More importantly, the socioeconomic development of this urban agglomeration has a heterogeneous impact on its air quality. The impact intensity of transportation infrastructure is the largest, and the impact intensity of the openness level is the smallest. The upgrading of the industrial structure improves the air quality status in the northwest more than in the southeast. The impact of transportation infrastructure on the air pollution of cities in Zhejiang Province is significantly higher than that of other cities. The air pollution caused by the introduction of foreign capital is more obvious in Zhejiang Province, and the air quality improvement brought by technological innovation decreases from north to south. At the same time, with the expansion of the size of cities, there is a law according to which air quality first deteriorates and then improves.

The coordinated development of the YRD needs to take the urban agglomeration as the main body to realize overall green development. According to the above empirical results, and the corresponding discussion, the following policy implications for the improvement of air quality status in the YRD are drawn.

First, the government should raise the elimination standard for the backward production capacity in the YRD and promote the upgrading of key industries. Specifically, it can be promoted in the following ways: strictly implementing unified special emission limits on air pollutants; promoting the transformation of the ultralow emissions of coal-fired power units; and carrying out rectification within a time limit for key industries such as steel, cement, and flat glass. In addition, volatile organic compound (VOC) pollution in key industries, such as the petrochemical, coating, packaging, and printing industries, should be treated. Through relevant measures, the rationalization, advancement, and efficiency of the industrial structure can be gradually realized.

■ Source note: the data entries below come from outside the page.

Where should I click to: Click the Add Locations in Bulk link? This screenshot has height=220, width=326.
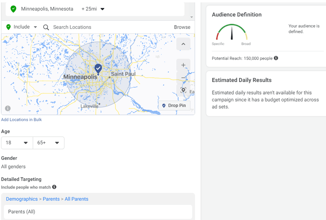click(21, 119)
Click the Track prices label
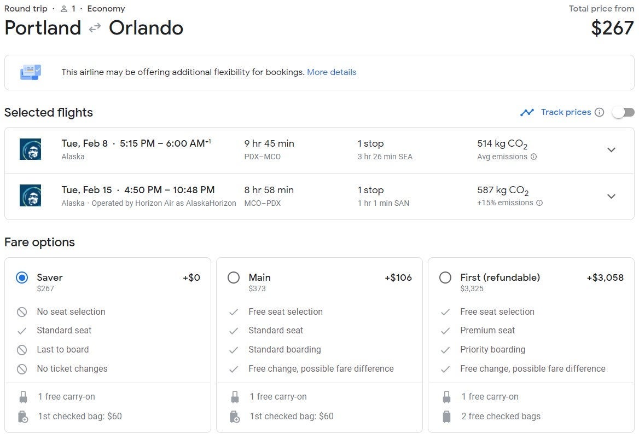This screenshot has width=639, height=439. (x=566, y=112)
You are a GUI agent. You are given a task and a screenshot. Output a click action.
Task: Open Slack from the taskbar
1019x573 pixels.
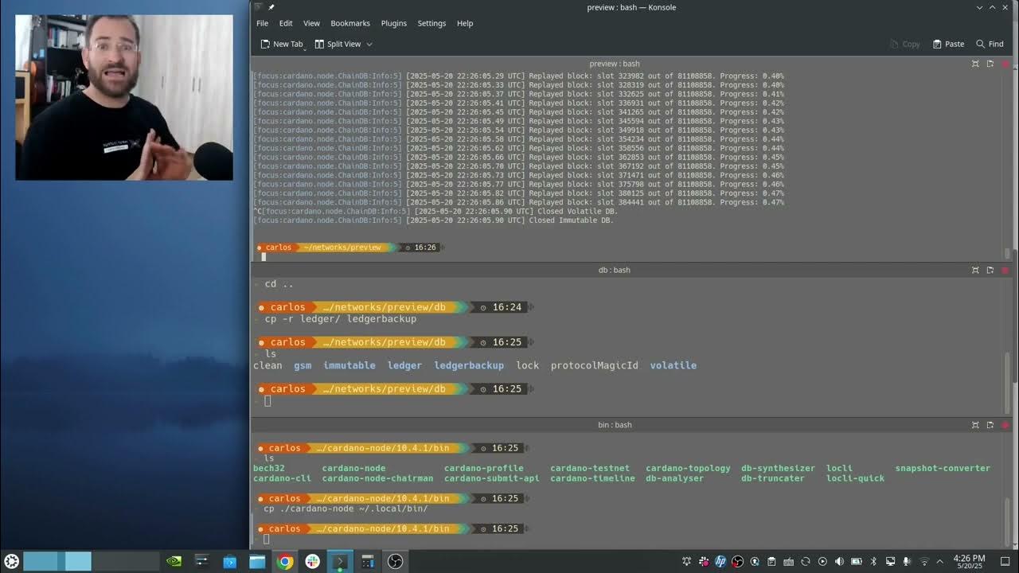[312, 561]
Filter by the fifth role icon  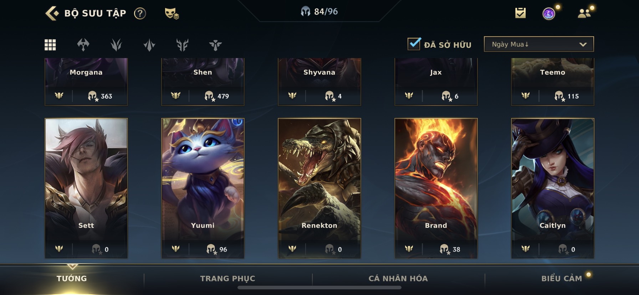182,45
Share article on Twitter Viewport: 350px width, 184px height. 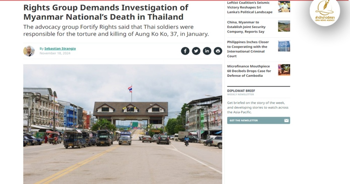coord(196,51)
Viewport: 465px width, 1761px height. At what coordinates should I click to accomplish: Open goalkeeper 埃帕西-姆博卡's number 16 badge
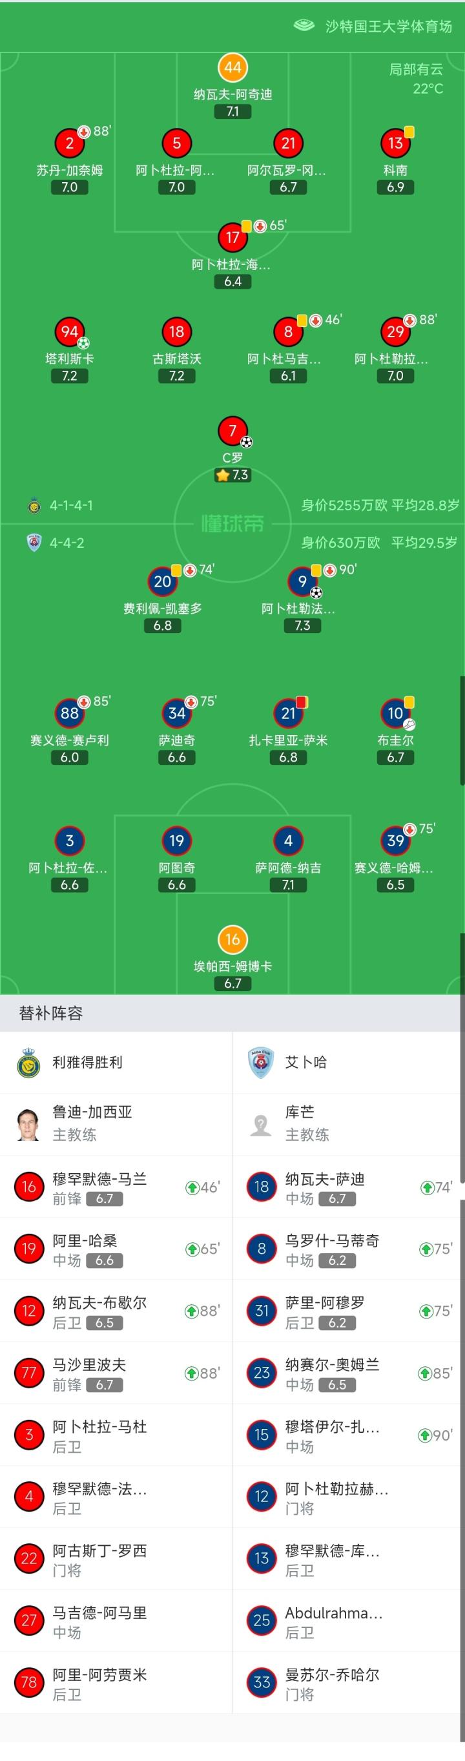tap(233, 939)
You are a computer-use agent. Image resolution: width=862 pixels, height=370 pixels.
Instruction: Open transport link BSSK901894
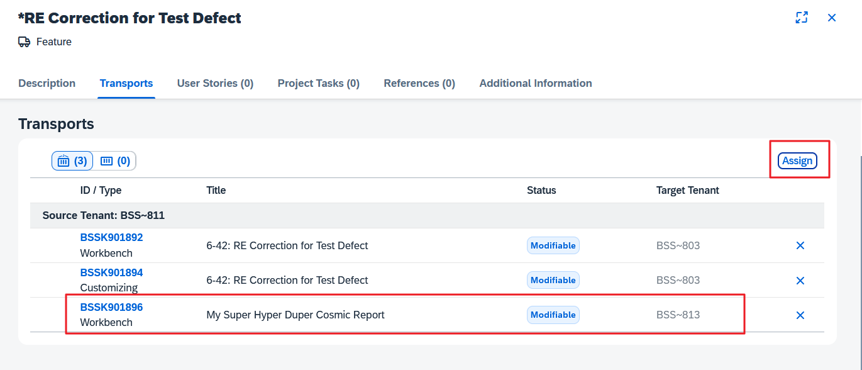(x=111, y=272)

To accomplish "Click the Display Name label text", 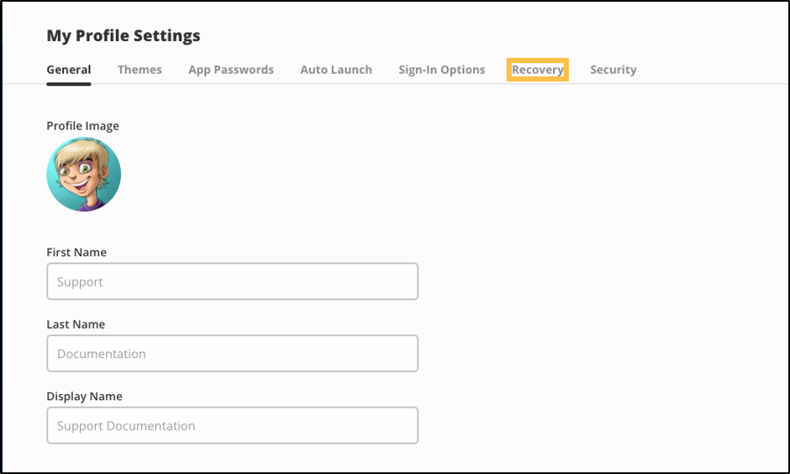I will point(84,397).
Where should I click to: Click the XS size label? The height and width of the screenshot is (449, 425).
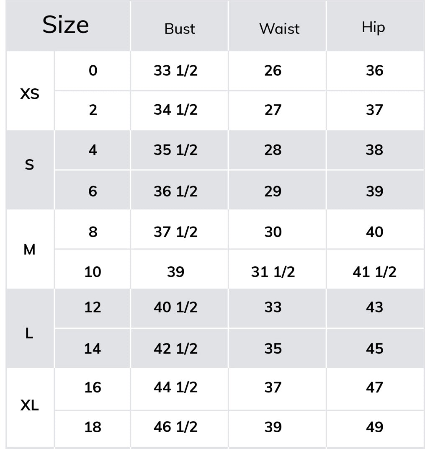coord(29,94)
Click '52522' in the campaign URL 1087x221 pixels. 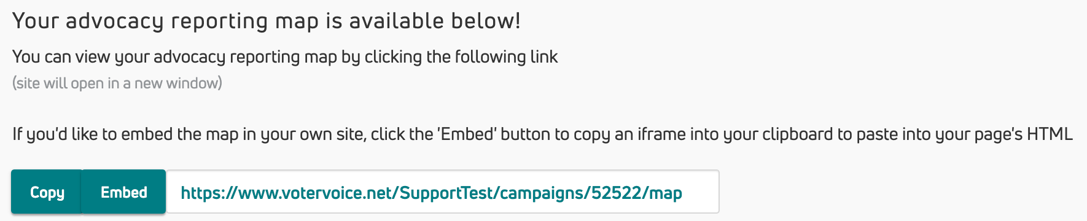click(615, 193)
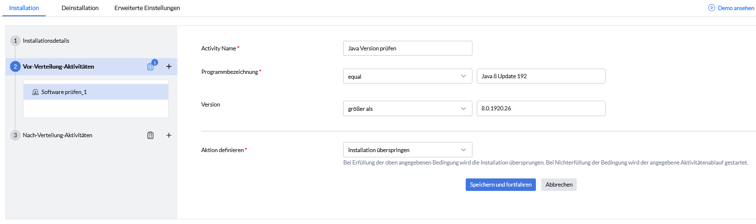Open the Aktion definieren dropdown
This screenshot has height=224, width=756.
tap(407, 150)
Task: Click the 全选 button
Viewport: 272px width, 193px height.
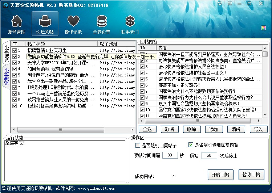Action: (147, 129)
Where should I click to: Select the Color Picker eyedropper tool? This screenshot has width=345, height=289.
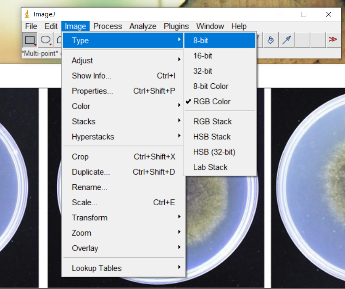(287, 40)
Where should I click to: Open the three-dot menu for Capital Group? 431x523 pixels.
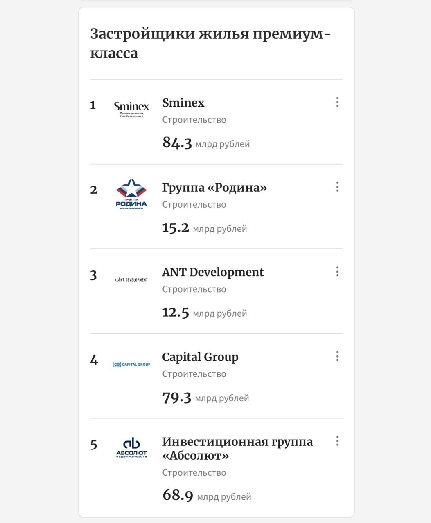coord(337,356)
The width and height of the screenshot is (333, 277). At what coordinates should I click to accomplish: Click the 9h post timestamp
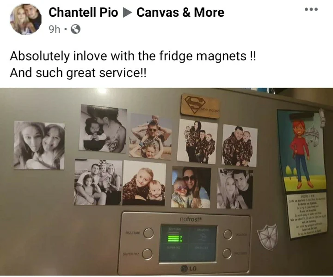(x=55, y=29)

Second, the grid spatial pattern suitable for the resource and environmental carrying capacity should be reasonably constructed. The areas with phased saturation of the resource and environmental carrying capacity are mainly distributed in Shanghai and southern Jiangsu and around Hangzhou Bay. The scale and opening intensity of new construction land in these cities should be strictly controlled. Areas with great potential for the resource and environmental carrying capacity are mainly distributed in central Jiangsu, central Zhejiang, central Anhui, and some coastal areas, and the industrial space of these areas can be appropriately expanded. At the same time, the government can also learn from the public management experience of the world’s advanced urban agglomerations and actively promote the application of new energy and related infrastructure construction, thus improving the urban carrying capacity.

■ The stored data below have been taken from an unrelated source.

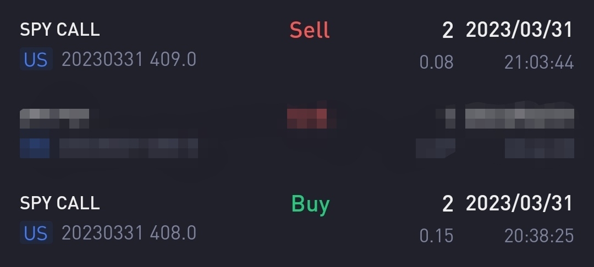Click the timestamp 20:38:25
594x267 pixels.
(x=539, y=236)
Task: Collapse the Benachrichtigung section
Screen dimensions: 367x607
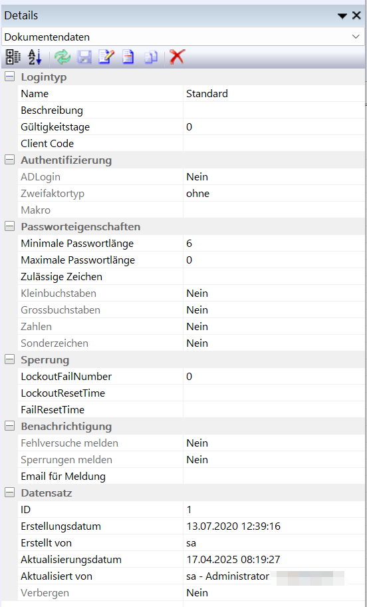Action: coord(10,426)
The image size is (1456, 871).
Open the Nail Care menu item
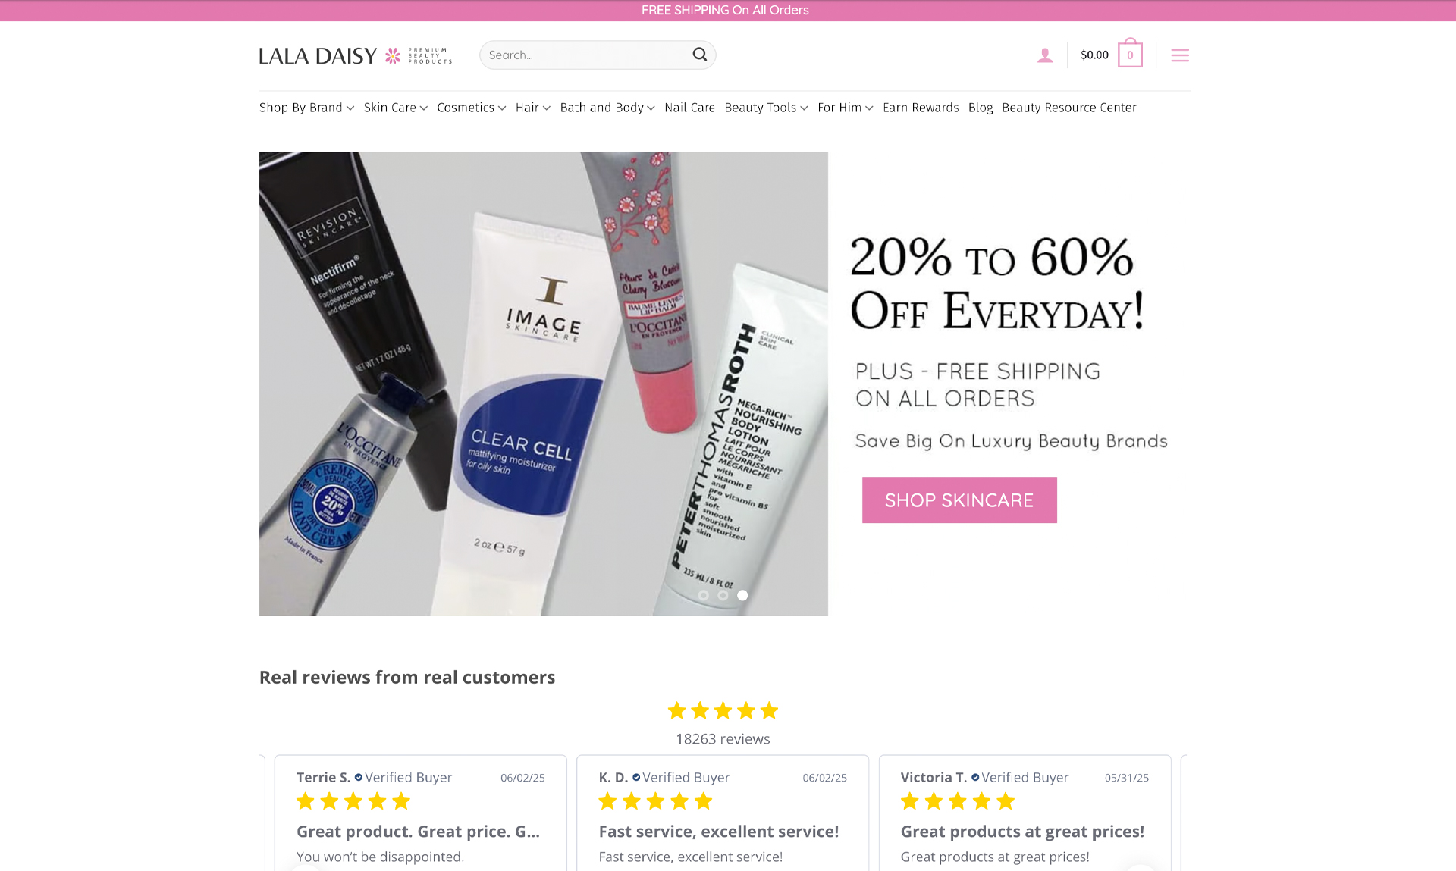pos(689,108)
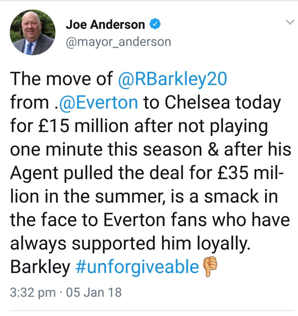View Joe Anderson's profile picture
The height and width of the screenshot is (316, 298).
pyautogui.click(x=33, y=32)
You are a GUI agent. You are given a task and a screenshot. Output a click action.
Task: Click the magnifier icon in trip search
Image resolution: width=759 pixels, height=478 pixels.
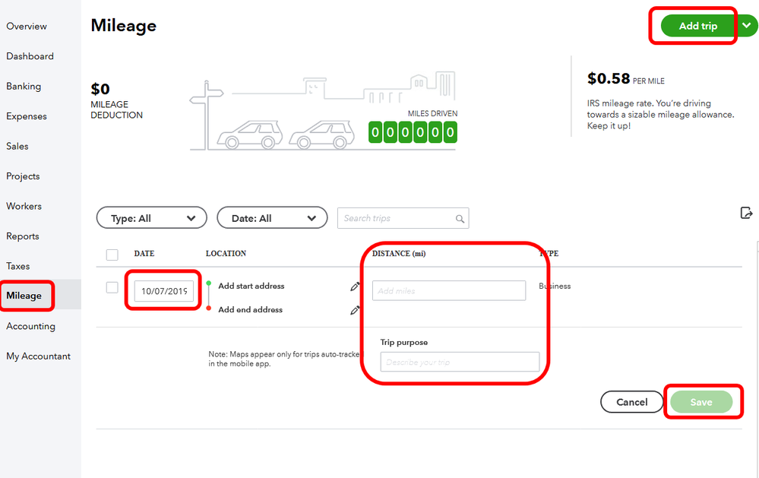coord(460,219)
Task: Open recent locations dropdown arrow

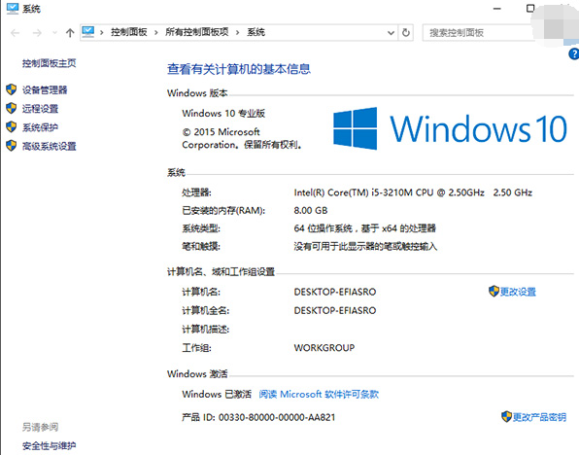Action: [x=55, y=33]
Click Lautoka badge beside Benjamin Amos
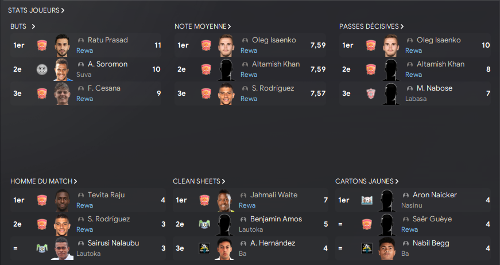 pyautogui.click(x=204, y=224)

Finally, the government should strengthen the cultivation of local green innovative enterprises, guide foreign capital to be invested more in the service industry, and improve the quality and level of foreign capital utilization to avoid becoming a place to which global high-pollution industries are transferred. Green transformation is inseparable from scientific and technological innovation. The government should pay attention to increasing the investment in green innovation, give full play to the radiation and driving role of Shanghai as a core city, and drive the overall local technological and ecological construction [39,40]. Notably, it should also give full play to the comparative advantages of various cities and coordinate the relationship between coastal cities and hinterland cities, regional central cities, and small or medium-sized cities.